I'm using Andy Kirkham's MODDMA library like this:

char buf[NUM_CHANNELS * 3]; // 3 bytes per sample

MODDMA dma;
MODDMA_Config* dma_conf = new MODDMA_Config;

int setup_dma()
{
    // stolen from moddma example 2
    dma_conf
     ->channelNum    ( MODDMA::Channel_0 )
     ->srcMemAddr    ( 0 )
     ->dstMemAddr    ( (uint32_t)buf )
     ->transferSize  ( sizeof(buf) )
     ->transferType  ( MODDMA::p2m )
     ->transferWidth ( MODDMA::word )   // 4 bytes at a time
     ->srcConn       ( MODDMA::SSP0_Rx ) // SSP0: pins 11-13. SSP1: pins 5-7.
     ->dstConn       ( 0 )
     ->dmaLLI        ( 0 )
     ->attach_tc     ( &parse_data ) // called when transferSize is reached
     ->attach_err    ( &dma_error_cb )
    ;
    
    dma.Setup(dma_conf);
    
    return 0;   // success
}

When I run dma.Enable(dma_conf); from the main loop, I don't see a clock signal on pin 13. The function parse_data() is never called.

How can I create a clock signal from a DMA transfer?

Thanks,

Kevin Chen

Amador Valley High School Robotics Team

Question relating to:

You first need to ensure the SPI is setup and can read from external device without DMA being used before you try to use DMA. You haven't published enough information to determine if this is the case.

posted by Andy K 21 Jun 2013

I should add that, assuming the SPI is setup, are you a master?
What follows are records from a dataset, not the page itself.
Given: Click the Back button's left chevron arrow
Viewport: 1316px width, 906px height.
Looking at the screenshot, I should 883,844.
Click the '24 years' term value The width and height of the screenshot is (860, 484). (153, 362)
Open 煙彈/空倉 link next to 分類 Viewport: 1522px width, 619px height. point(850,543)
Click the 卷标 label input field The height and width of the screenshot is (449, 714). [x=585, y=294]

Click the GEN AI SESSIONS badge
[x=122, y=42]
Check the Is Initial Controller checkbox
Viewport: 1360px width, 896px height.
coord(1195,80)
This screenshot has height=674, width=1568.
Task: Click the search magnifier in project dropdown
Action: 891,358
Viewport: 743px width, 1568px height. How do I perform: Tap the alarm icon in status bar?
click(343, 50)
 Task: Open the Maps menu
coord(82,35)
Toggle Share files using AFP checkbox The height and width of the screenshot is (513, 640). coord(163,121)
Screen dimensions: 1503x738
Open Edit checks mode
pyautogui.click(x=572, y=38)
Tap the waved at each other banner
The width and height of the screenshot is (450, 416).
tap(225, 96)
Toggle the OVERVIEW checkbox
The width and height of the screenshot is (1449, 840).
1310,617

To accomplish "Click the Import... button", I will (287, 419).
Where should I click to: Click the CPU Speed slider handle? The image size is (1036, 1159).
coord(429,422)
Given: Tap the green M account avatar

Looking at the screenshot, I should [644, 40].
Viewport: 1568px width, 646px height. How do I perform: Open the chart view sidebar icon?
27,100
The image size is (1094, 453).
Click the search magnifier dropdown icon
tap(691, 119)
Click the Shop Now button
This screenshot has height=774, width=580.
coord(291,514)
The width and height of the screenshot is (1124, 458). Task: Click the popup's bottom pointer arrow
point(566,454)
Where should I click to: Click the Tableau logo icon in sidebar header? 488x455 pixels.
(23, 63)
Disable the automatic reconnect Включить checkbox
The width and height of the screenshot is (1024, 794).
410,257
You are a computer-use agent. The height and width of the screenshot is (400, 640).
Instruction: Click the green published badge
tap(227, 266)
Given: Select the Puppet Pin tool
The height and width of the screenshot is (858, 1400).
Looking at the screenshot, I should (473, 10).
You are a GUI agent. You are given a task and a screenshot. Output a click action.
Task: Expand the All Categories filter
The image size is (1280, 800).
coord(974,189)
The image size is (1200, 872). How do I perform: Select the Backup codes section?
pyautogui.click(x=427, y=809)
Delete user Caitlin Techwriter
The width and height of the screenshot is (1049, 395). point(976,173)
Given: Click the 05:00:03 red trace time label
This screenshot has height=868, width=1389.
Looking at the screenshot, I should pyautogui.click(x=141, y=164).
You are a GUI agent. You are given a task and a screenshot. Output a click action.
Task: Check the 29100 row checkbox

If so you need to "pump out" don't care bytes in order to clock out the data.

For example, when I use DMA for SPI flash devices I send the commands to read a memory section and then setup DMA to send zeros for the number to read using DMA channel_1 and setup DMA_channel_0 to read the incoming stream.

So you need to setup two DMA channels, a lower priority (channel_1) to send zeros or oxff, whatever, that creates the correct number of out-going bytes that matches the number you want to read back. Just before that setup the higher priority (channel_0) to read that number of incoming bytes. Then start the channel_1 transfer, that fires out "don't care" bytes that gets P13 clocking and as the bytes come back channel_0 captures them and stores them as per your setup.